• WHAT IS REQUIRED: Update the lines from the one containing "Locate an element" through the one containing "collage-portrait-image is located", inclusive, replacing "screen" with "display" and leaving everything else unchanged. Give only those lines.

• RECORDED DATA:
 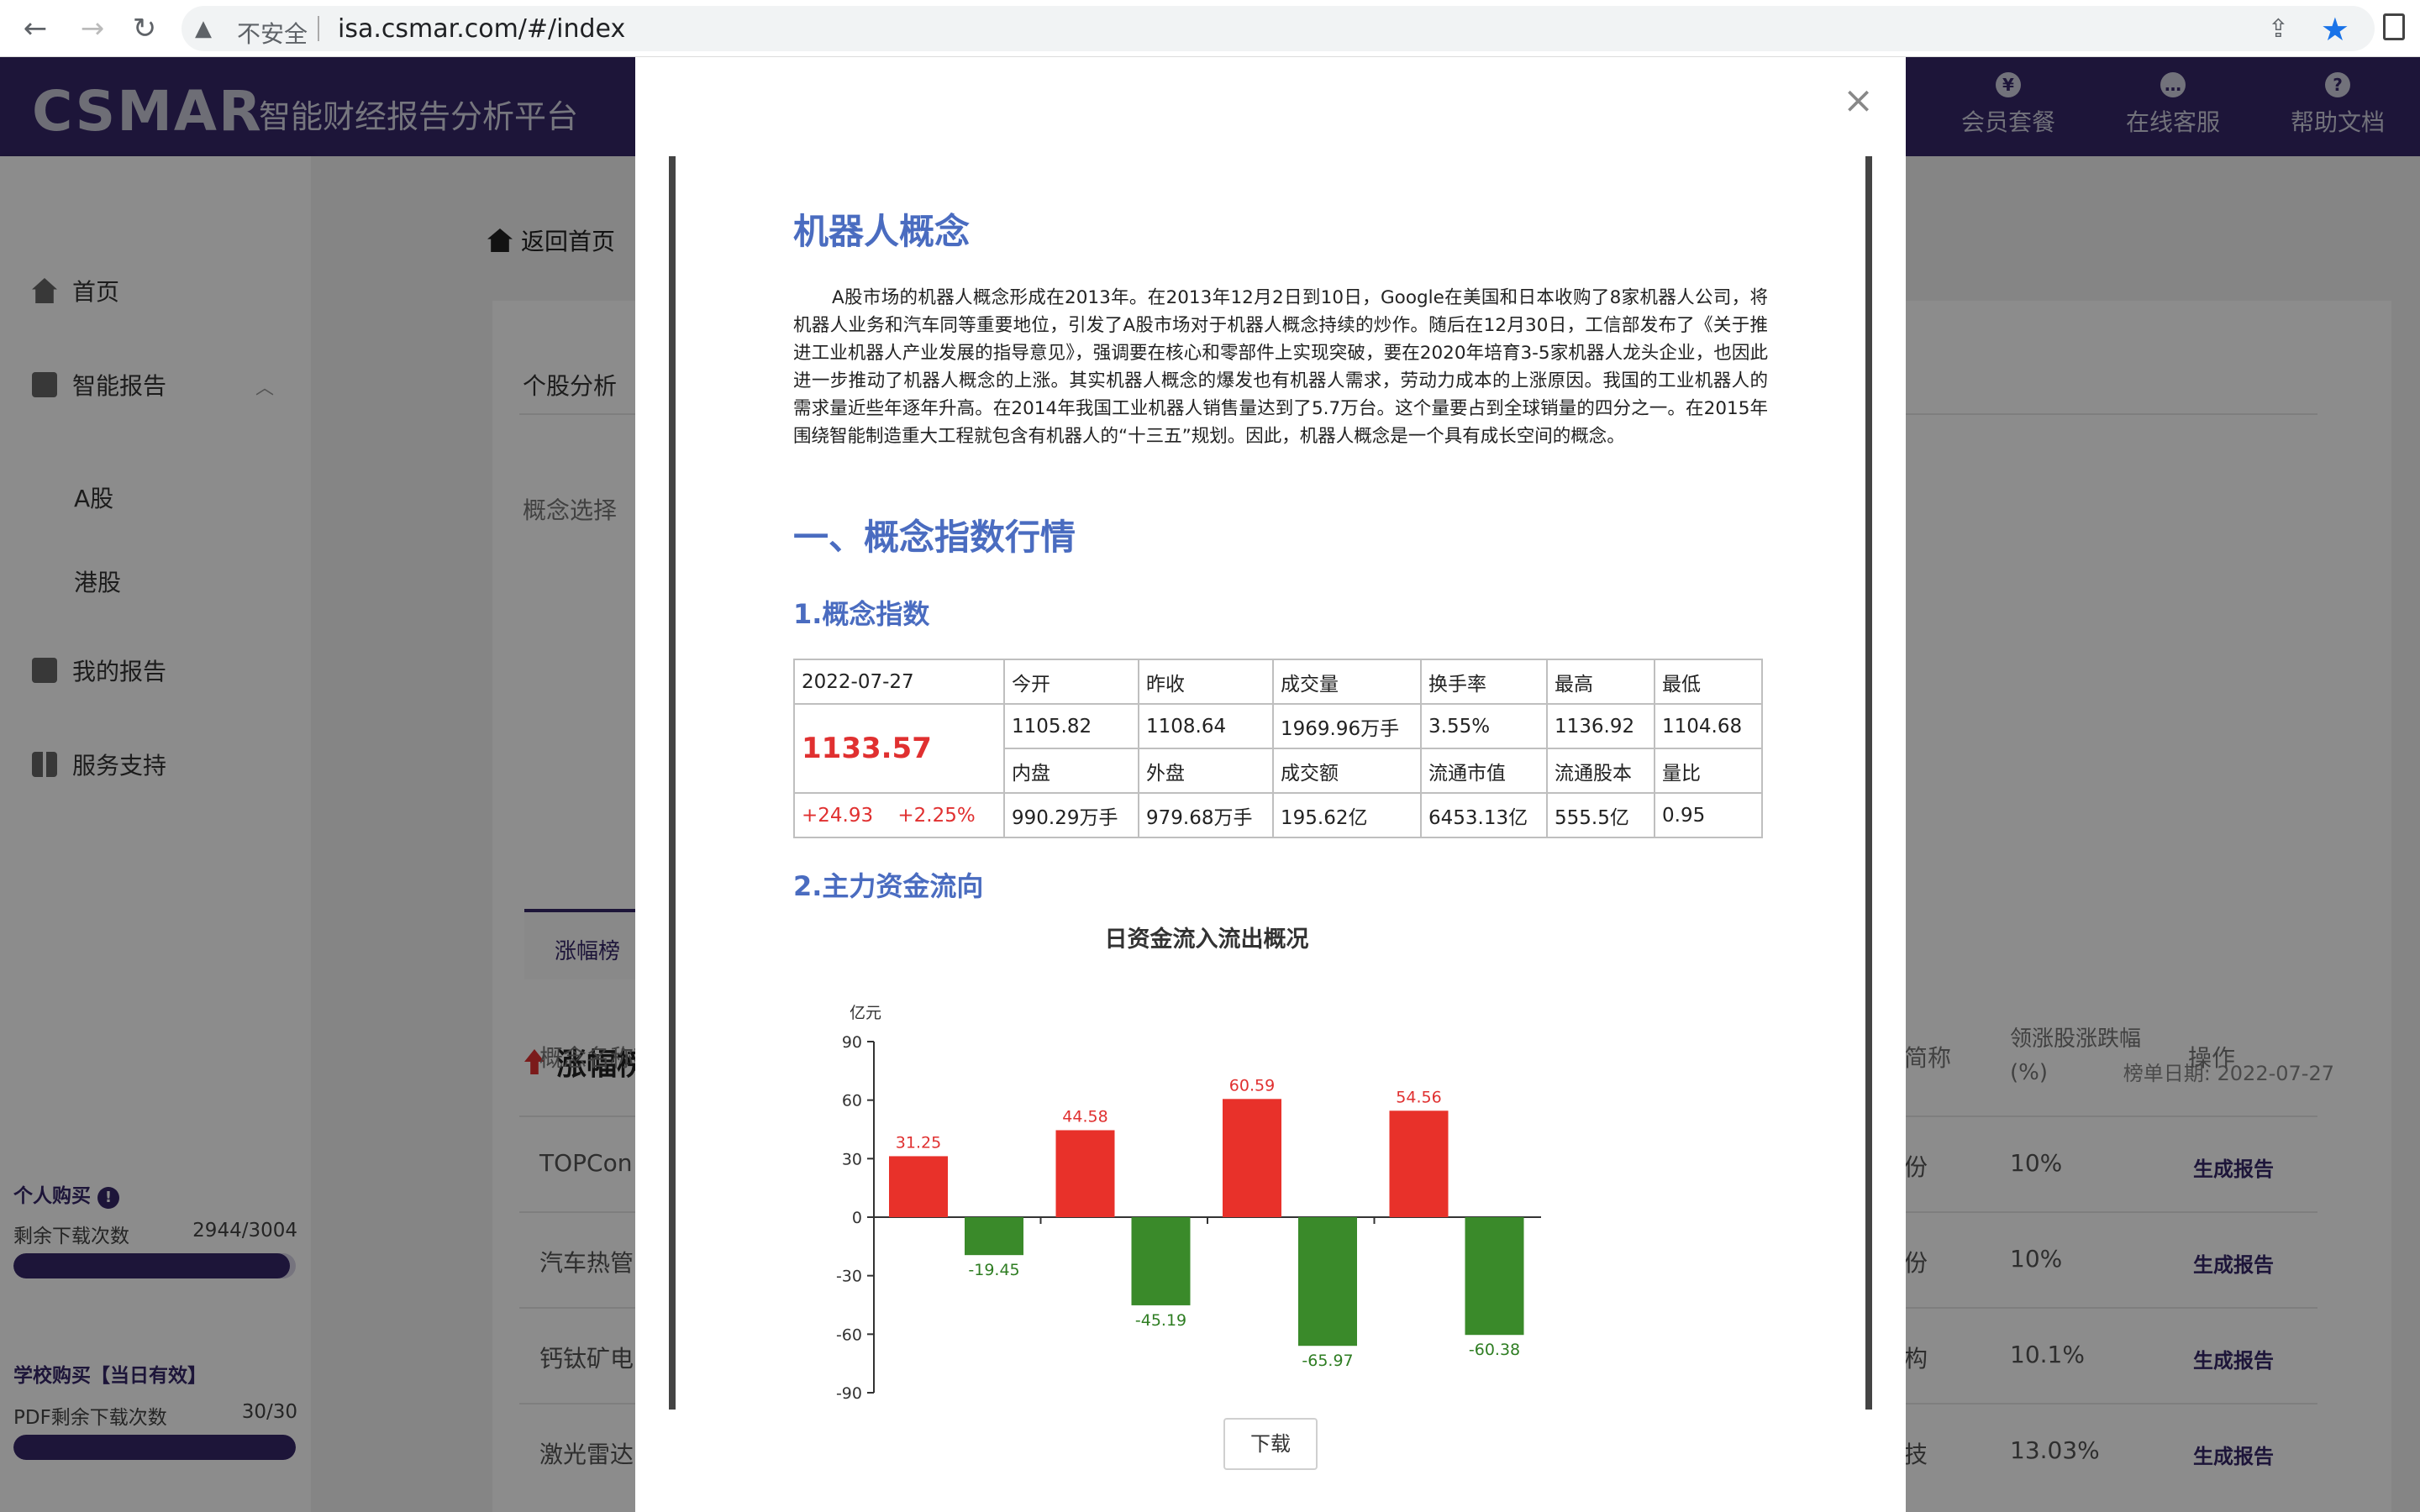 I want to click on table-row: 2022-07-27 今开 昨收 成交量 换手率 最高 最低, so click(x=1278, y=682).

* * *

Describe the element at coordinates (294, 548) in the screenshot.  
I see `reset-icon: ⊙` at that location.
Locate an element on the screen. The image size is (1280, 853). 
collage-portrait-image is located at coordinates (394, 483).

• ANSWER SECTION:
Locate an element on the display. The image size is (1280, 853). 
collage-portrait-image is located at coordinates (394, 483).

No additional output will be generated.